- Location: Porcupine Hills Provincial Park, Saskatchewan
- Coordinates: 52°28′58″N 101°44′19″W﻿ / ﻿52.4828°N 101.7385°W
- Part of: Nelson River drainage basin
- Catchment area: Woody River
- Basin countries: Canada
- Surface area: 173.5 ha (429 acres)
- Max. depth: 10.4 m (34 ft)
- Shore length^{1}: 7.2 km (4.5 mi)
- Surface elevation: 691 m (2,267 ft)

= Townsend Lake =

Lake in Saskatchewan, Canada

Townsend Lake is a lake in the Canadian province of Saskatchewan. It is located in the east-central part of the province in the Porcupine Hills and Porcupine Provincial Forest. The lake is in the Woody River Block of Porcupine Hills Provincial Park. Highway 980 provides access to the east side of the lake and its amenities. Several small creeks feed into the lake from the surrounding hills, lakes, and muskeg. The outflow is a short river at the eastern end of the lake that flows into the western end of Woody Lake.

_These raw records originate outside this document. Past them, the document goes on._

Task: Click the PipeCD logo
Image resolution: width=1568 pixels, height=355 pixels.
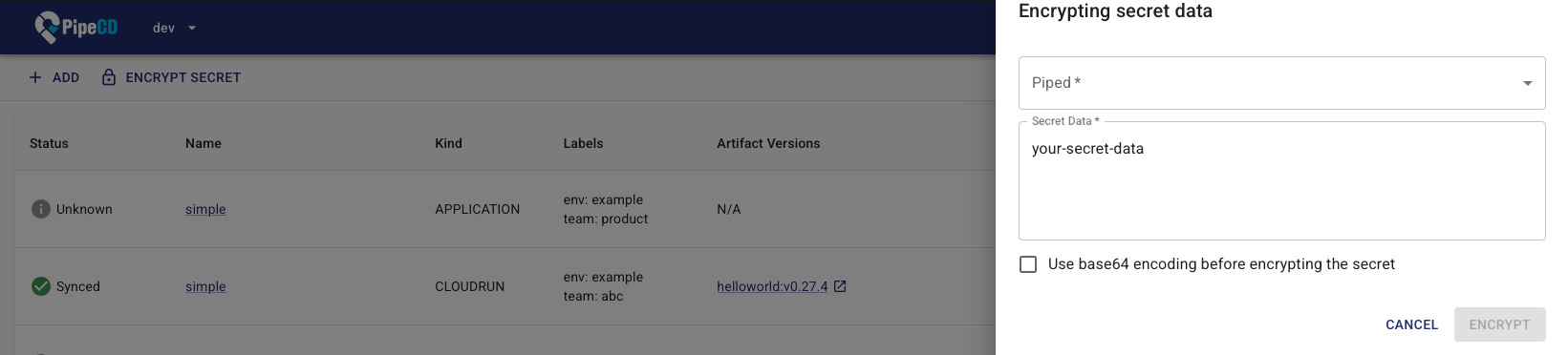Action: pyautogui.click(x=76, y=28)
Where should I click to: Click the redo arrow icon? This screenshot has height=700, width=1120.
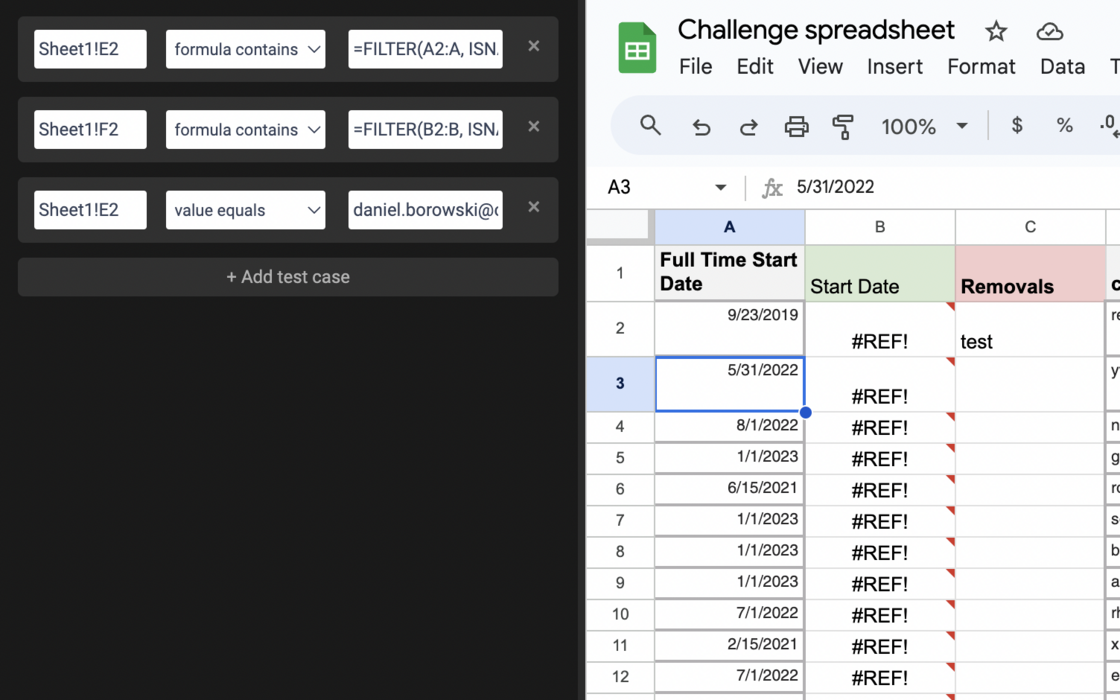click(x=748, y=127)
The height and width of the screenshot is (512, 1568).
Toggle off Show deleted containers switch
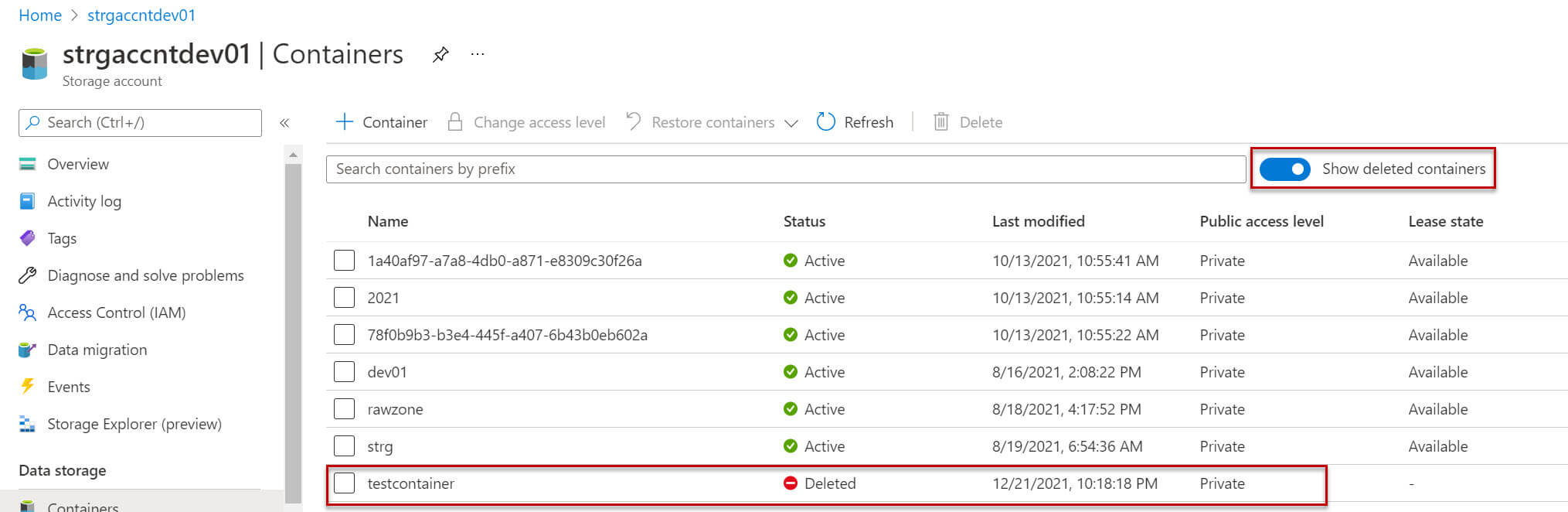click(x=1284, y=169)
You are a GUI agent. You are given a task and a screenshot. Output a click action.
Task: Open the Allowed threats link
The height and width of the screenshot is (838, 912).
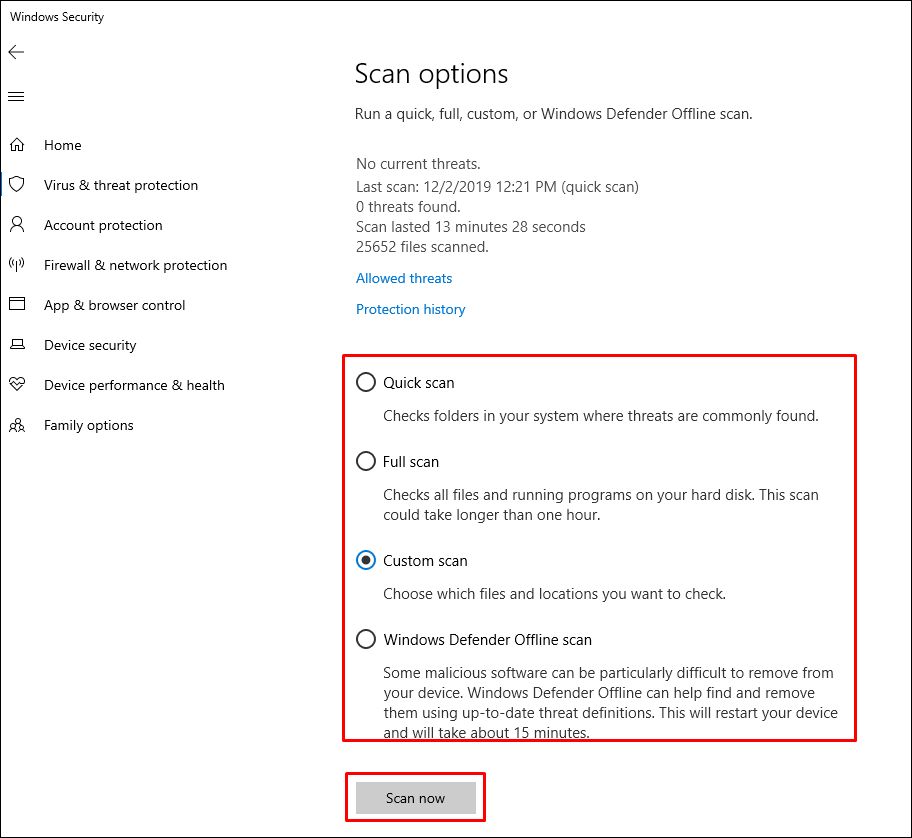coord(404,278)
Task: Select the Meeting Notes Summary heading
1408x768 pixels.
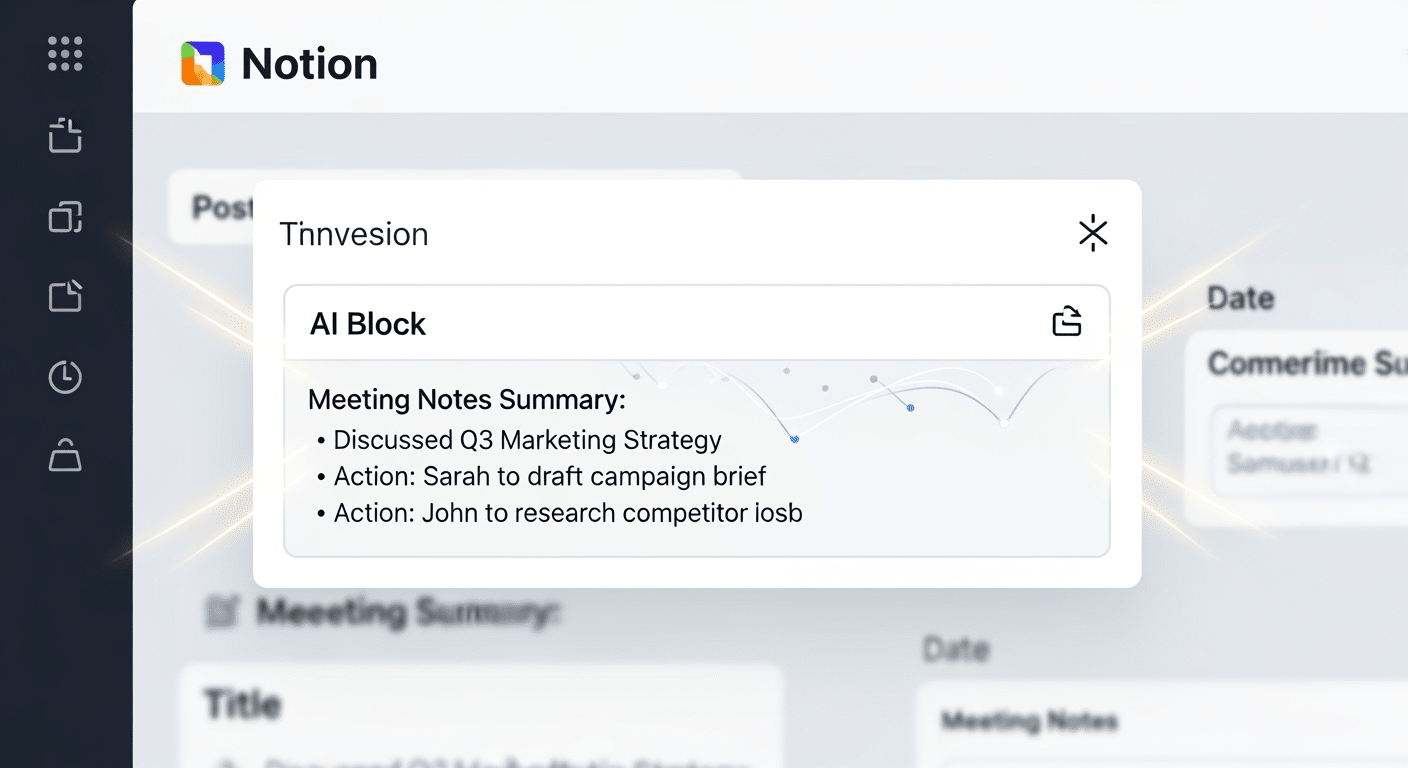Action: (x=466, y=400)
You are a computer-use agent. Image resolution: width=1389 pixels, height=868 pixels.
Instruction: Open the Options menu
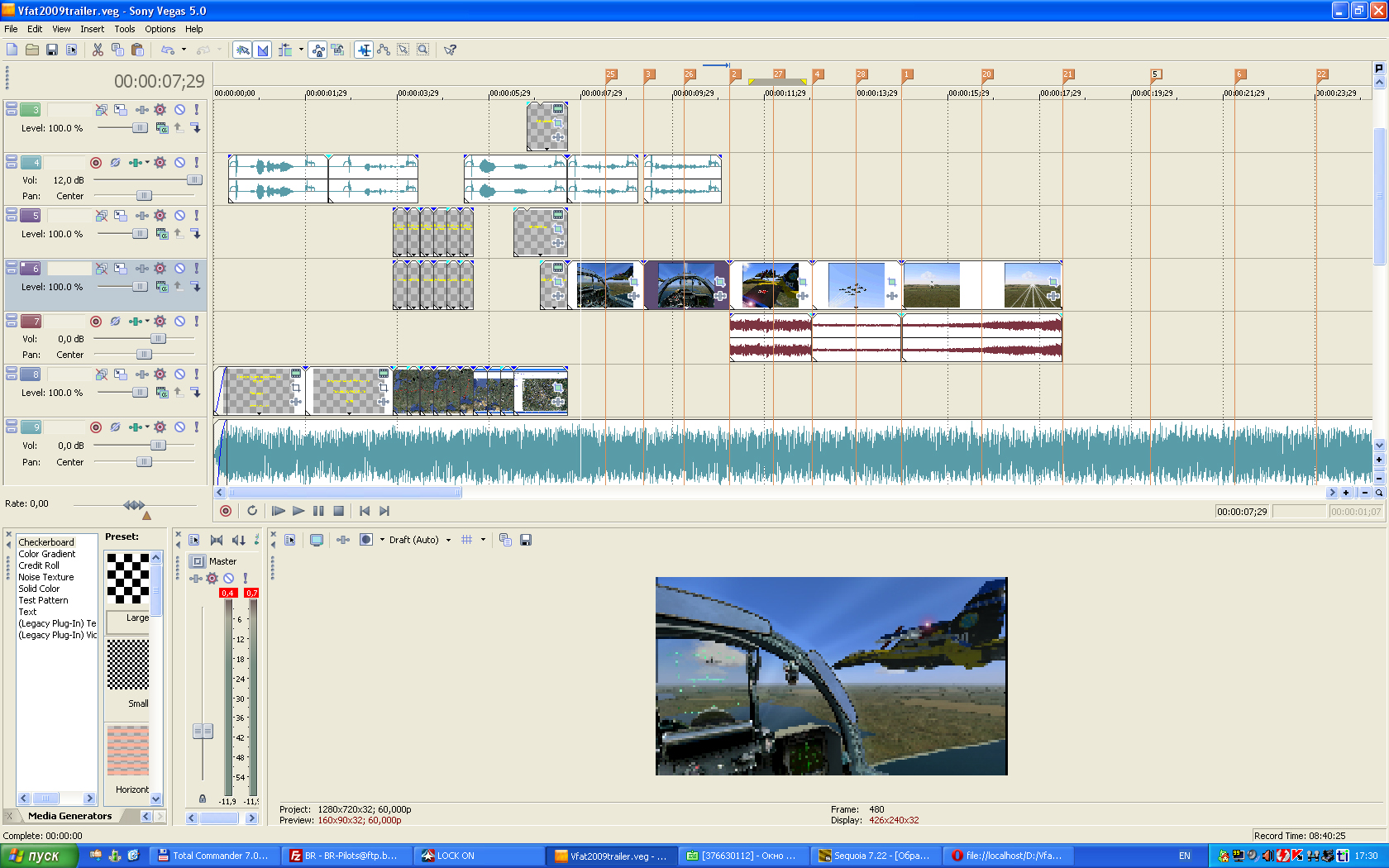[x=160, y=29]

The lake is named in memory of Flight Sergeant Robert Wilfred Ernest Townsend who died fighting in World War II on 29 July 1944. Since 1947 Saskatchewan started naming lakes after fallen soldiers and now there are more than 4,000 such lakes in the province.

== Parks and recreation ==
Prior to the formation of Porcupine Hills Provincial Park in 2018, the parkland around Townsend Lake was a provincial recreation site called Woody River Recreation Site. The recreation site has a campground with 33 campsites, a boat launch, two fish cleaning stations, and a picnic area.

Moose Range Lodge, located on the northern shore of the lake, is an outfitters with modern cabins, boat rentals, fuel, and a restaurant. In the winter, the lodge is the centre for snowmobiling in the park.

== Fish species ==
Fish commonly found in the lake include walleye, perch, and northern pike.